Aufgabenstellung:
a - Beantworten Sie anhand des Urteilsauszugs folgende Fragen:
(i) Auf die Jahreseinkommen welcher Jahre hat die Vorinstanz verwiesen?
(ii) Welchen Prozentsatz darf der Abzug vom Tabellenlohn höchstens erreichen?
(iii) In welchem Entscheid und in welchen Erwägungen betonte das Bundesgericht die „überragende Bedeutung als Korrekturinstrument“?
b - Zitieren Sie aus dem Urteilsauszug wortgetreu den Abschnitt, der mit „4.5.1. Zu prüfen“ beginnt und mit „und 9.2.3 betonte.“ endet.

Textauszug:
##########

Die Vorinstanz hat auf die in den Jahren 2017, 2018 und 2019 erzielten Jahreseinkommen verwiesen und festgestellt, die Beschwerdeführerin habe ihre Restarbeitsfähigkeit nicht voll ausgeschöpft. Diese Feststellung bleibt unbestritten und für das Bundesgericht verbindlich (vgl. vorangehende E. 1). Damit ist das Heranziehen von Tabellenlöhnen der LSE zur Feststellung des Invalideneinkommens bundesrechtskonform. 
 
4.5.  
 
4.5.1. Zu prüfen bleibtein leidensbedingter Abzug vom Tabellenlohn (zur Qualifikation als Rechtsfrage vgl. BGE 148 V 174 E. 6.5; 146 V 16 E. 4.2), dessen "überragende Bedeutung als Korrekturinstrument bei der Festsetzung eines möglichst konkreten Invalideneinkommens" das Bundesgericht in BGE 148 V 174 E. 9.2.2 und 9.2.3 betonte.  
 
4.5.2. Wird das Invalideneinkommen auf der Grundlage von statistischen Lohndaten wie namentlich der LSE ermittelt, ist der so erhobene Ausgangswert allenfalls zu kürzen. Damit soll der Tatsache Rechnung getragen werden, dass persönliche und berufliche Merkmale, wie Art und Ausmass der Behinderung, Lebensalter, Dienstjahre, Nationalität oder Aufenthaltskategorie und Beschäftigungsgrad Auswirkungen auf die Lohnhöhe haben können, und die versicherte Person je nach Ausprägung deswegen die verbliebene Arbeitsfähigkeit auch auf einem ausgeglichenen Arbeitsmarkt nur mit unterdurchschnittlichem erwerblichem Erfolg verwerten kann (BGE 135 V 297 E. 5.2; 126 V 75 E. 5b/aa i.f.). Der Abzug soll aber nicht automatisch erfolgen. Er ist unter Würdigung der Umstände im Einzelfall nach pflichtgemässem Ermessen gesamthaft zu schätzen und darf 25 % nicht übersteigen (BGE 135 V 297 E. 5.2; 134 V 322 E. 5.2; 126 V 75 E. 5b/bb-cc). Die Rechtsprechung gewährt insbesondere dann einen Abzug vom Invalideneinkommen, wenn eine versicherte Person selbst im Rahmen körperlich leichter Hilfsarbeitertätigkeit in ihrer Leistungsfähigkeit eingeschränkt ist. Allfällige bereits in der Beurteilung der medizinischen Arbeitsfähigkeit enthaltene gesundheitliche Einschränkungen dürfen nicht zusätzlich in die Bemessung des leidensbedingten Abzugs einfliessen und so zu einer doppelten Anrechnung desselben Gesichtspunkts führen (BGE 148 V 174 E. 6.3; 146 V 16 E. 4.1).

##########

Bereitgestellte Einträge:
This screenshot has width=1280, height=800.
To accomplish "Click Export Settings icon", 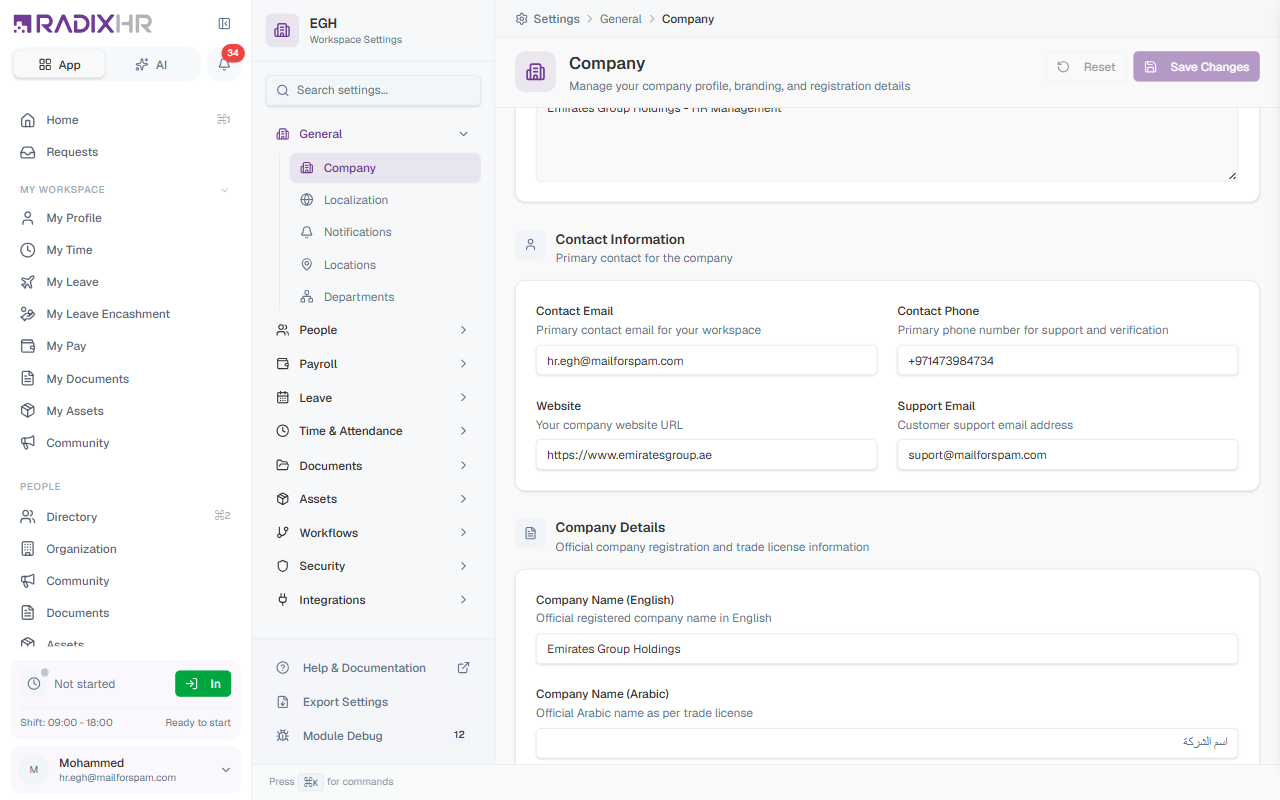I will (x=282, y=702).
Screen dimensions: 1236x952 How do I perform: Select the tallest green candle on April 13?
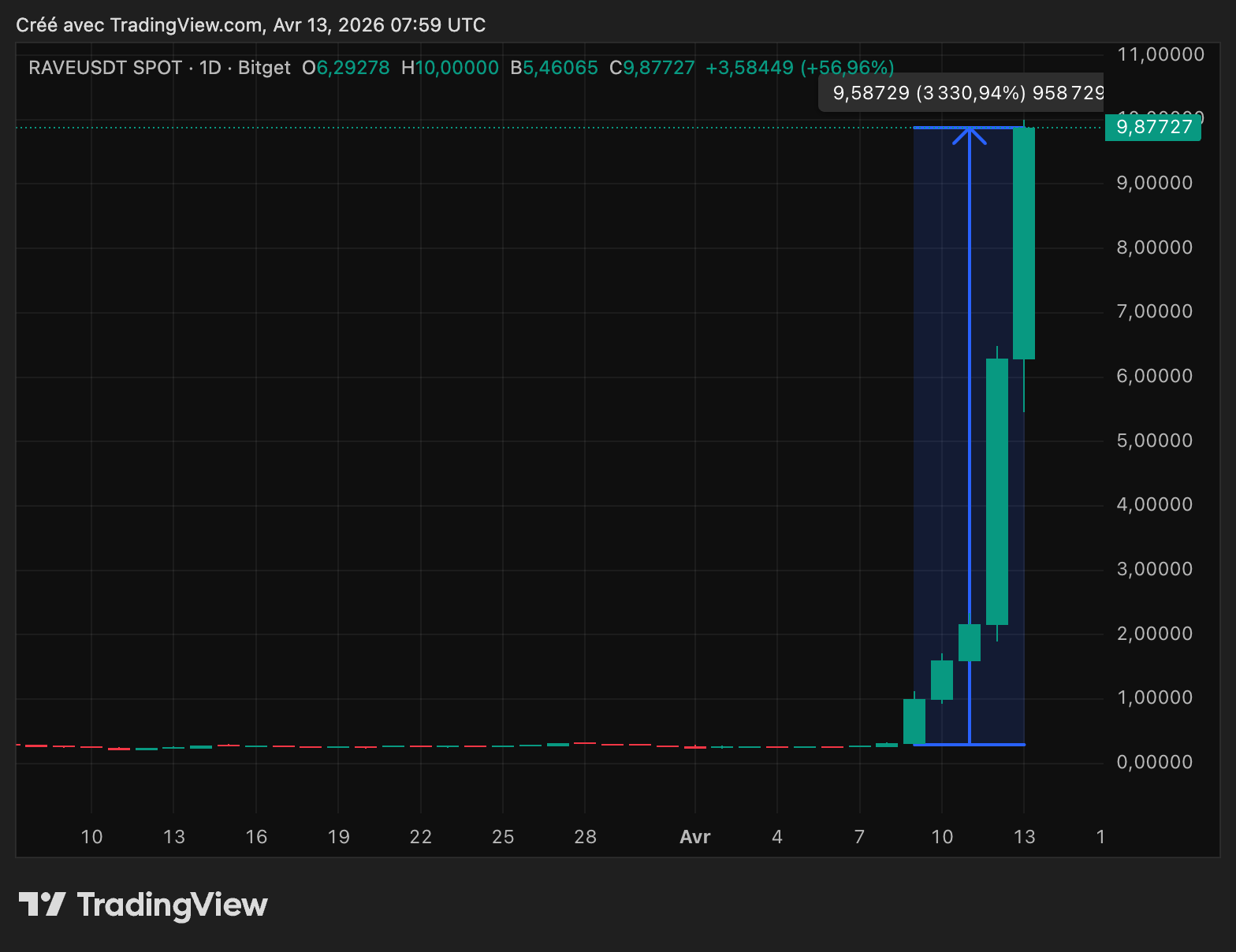click(1023, 243)
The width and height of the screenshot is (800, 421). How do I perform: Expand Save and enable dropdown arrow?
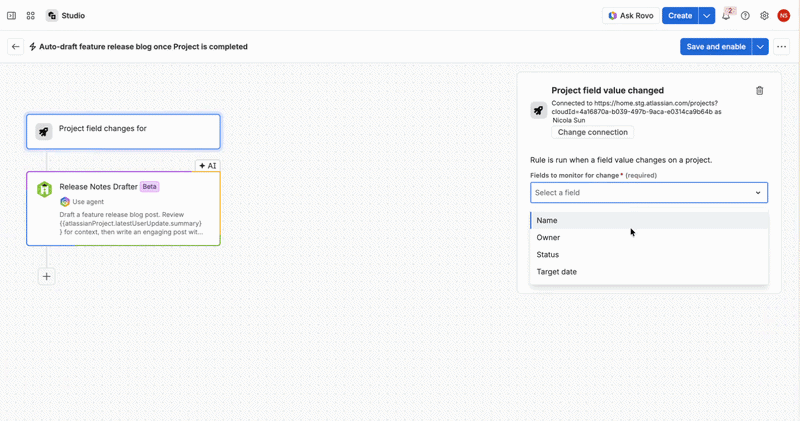760,46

##########

Antworten je Aufgabe:
a -
(i) 2017, 2018 und 2019
(ii) 25 %
(iii) BGE 148 V 174, E. 9.2.2 und 9.2.3

b -
4.5.1. Zu prüfen bleibtein leidensbedingter Abzug vom Tabellenlohn (zur Qualifikation als Rechtsfrage vgl. BGE 148 V 174 E. 6.5; 146 V 16 E. 4.2), dessen "überragende Bedeutung als Korrekturinstrument bei der Festsetzung eines möglichst konkreten Invalideneinkommens" das Bundesgericht in BGE 148 V 174 E. 9.2.2 und 9.2.3 betonte.